Early partners in this effort include several of the organizations involved in the DARPA 10-Year Lunar Architecture (LunA-10) Capability Study, which aimed to foster commercial collaboration toward an era of interoperable lunar infrastructure. LunA-10 resulted in a digital cislunar environment complete with engineering and physics models for astrodynamics, gravity, lighting, Line of Sight, illumination and more. The effort brought together digital models of rockets, lunar landers, rovers, power systems, ISRU plants, railroads and other infrastructure to study the first 10 years of the emerging lunar economy.

LunA-10 successes are enduring through collaboration driving formation of LUNAverse. Digital engineering concepts and tools that emerged from LunA-10 may one day serve as a common engineering environment for multiple contributors.
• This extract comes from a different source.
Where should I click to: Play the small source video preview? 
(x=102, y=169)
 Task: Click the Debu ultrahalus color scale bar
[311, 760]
For example, Aerospace can run multiple instances of digital engineering tools within high-performance computing environments, testing and integrating models from tools like the Aerospace Cislunar Modeling Environment (ACME) that could then port or interface into an instance of other tools also running in the shared environment. Likewise, commercial or academic innovators can test digital twins and tools within their own environments before integrating them into a digital commons.
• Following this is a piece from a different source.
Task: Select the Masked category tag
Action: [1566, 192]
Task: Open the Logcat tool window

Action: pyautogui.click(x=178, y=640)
As an enterprise-level modelling environment, ACME will enable Aerospace to collaboratively work towards developing a digital twin of the lunar environment. The video above demonstrates the analysis for a PNT simulation on the lunar surface for a notional future mission involving a NASA commercial partner.

Taking Giant Leaps Forward, Together

If adopted by a wider community, such as the LUNAverse consortium, common engineering environments could be governed to preserve participating companies’ innovation capabilities while allowing them the opportunity to share interface and interoperability data with peers. In doing so these developers can facilitate interoperability between and among the technologies and capabilities they are building when deployed to space. Through application and experience, the LUNAverse effort may serve as a pathfinder for guiding development of evolving space ecosystems in other regions of space, including Mars.

“Just as the Moon is a physical proving ground for other regions of space, the LUNAverse is a proving ground for the concept of digital engineering ecosystems,” said Ron Birk, principal director of space enterprise evolution at Aerospace. “The U.S. government is in. Academia is in. International partners are in. The linchpin is the commercial sector—a critical threshold of innovative companies building and delivering capabilities comprising evolvable space ecosystems. They’re in the game and driving progress.”